To do: Reproduce word for word the lines of the material starting at the line that contains "109, 166, 115)" and ending at the line that contains "label: NEW IN", including both of those lines.

Target position records
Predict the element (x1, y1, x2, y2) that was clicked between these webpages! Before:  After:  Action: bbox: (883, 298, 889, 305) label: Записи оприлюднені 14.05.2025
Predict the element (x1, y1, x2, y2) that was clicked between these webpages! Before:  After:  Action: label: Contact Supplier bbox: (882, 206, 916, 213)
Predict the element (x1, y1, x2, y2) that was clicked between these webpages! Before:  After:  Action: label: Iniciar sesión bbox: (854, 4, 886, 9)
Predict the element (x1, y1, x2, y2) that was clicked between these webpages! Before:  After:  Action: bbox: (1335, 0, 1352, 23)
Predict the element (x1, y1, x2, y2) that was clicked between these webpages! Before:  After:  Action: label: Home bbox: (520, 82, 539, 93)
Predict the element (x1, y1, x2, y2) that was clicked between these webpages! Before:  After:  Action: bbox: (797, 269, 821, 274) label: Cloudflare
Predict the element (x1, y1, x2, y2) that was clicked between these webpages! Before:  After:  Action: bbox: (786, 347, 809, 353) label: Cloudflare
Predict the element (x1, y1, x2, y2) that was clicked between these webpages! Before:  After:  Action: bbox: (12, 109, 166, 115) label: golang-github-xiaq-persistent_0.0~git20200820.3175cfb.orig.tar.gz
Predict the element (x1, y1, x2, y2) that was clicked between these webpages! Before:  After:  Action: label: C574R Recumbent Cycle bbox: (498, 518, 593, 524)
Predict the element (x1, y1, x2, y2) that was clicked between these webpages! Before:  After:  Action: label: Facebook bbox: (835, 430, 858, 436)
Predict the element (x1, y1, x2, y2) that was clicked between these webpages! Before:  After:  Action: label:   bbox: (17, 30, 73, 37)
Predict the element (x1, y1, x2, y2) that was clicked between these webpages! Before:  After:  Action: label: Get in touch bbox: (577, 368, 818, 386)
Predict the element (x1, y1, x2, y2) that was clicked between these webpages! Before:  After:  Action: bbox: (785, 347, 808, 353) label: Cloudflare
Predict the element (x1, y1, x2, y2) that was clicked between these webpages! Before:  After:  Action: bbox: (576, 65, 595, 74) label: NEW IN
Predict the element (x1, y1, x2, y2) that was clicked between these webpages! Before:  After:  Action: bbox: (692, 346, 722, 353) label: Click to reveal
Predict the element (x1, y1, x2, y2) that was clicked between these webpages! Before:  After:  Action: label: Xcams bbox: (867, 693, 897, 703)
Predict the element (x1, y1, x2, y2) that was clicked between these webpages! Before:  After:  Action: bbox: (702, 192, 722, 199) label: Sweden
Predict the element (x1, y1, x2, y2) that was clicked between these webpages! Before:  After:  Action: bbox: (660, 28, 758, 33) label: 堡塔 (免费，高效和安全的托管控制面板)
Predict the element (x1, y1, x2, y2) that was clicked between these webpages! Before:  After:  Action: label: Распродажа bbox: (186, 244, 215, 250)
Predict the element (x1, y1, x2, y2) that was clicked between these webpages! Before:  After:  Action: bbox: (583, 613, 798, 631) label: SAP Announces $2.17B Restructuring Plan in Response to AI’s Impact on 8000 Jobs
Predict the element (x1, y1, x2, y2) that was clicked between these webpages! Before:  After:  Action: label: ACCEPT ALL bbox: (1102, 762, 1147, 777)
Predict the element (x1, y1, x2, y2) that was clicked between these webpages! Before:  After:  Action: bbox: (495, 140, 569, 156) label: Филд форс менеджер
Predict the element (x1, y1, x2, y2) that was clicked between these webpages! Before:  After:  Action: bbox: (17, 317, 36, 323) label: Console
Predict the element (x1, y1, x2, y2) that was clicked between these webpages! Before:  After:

Full solution:
Predict the element (x1, y1, x2, y2) that was clicked between these webpages! Before:  After:  Action: bbox: (12, 109, 166, 115) label: golang-github-xiaq-persistent_0.0~git20200820.3175cfb.orig.tar.gz
Predict the element (x1, y1, x2, y2) that was clicked between these webpages! Before:  After:  Action: label: C574R Recumbent Cycle bbox: (498, 518, 593, 524)
Predict the element (x1, y1, x2, y2) that was clicked between these webpages! Before:  After:  Action: label: Facebook bbox: (835, 430, 858, 436)
Predict the element (x1, y1, x2, y2) that was clicked between these webpages! Before:  After:  Action: label:   bbox: (17, 30, 73, 37)
Predict the element (x1, y1, x2, y2) that was clicked between these webpages! Before:  After:  Action: label: Get in touch bbox: (577, 368, 818, 386)
Predict the element (x1, y1, x2, y2) that was clicked between these webpages! Before:  After:  Action: bbox: (785, 347, 808, 353) label: Cloudflare
Predict the element (x1, y1, x2, y2) that was clicked between these webpages! Before:  After:  Action: bbox: (576, 65, 595, 74) label: NEW IN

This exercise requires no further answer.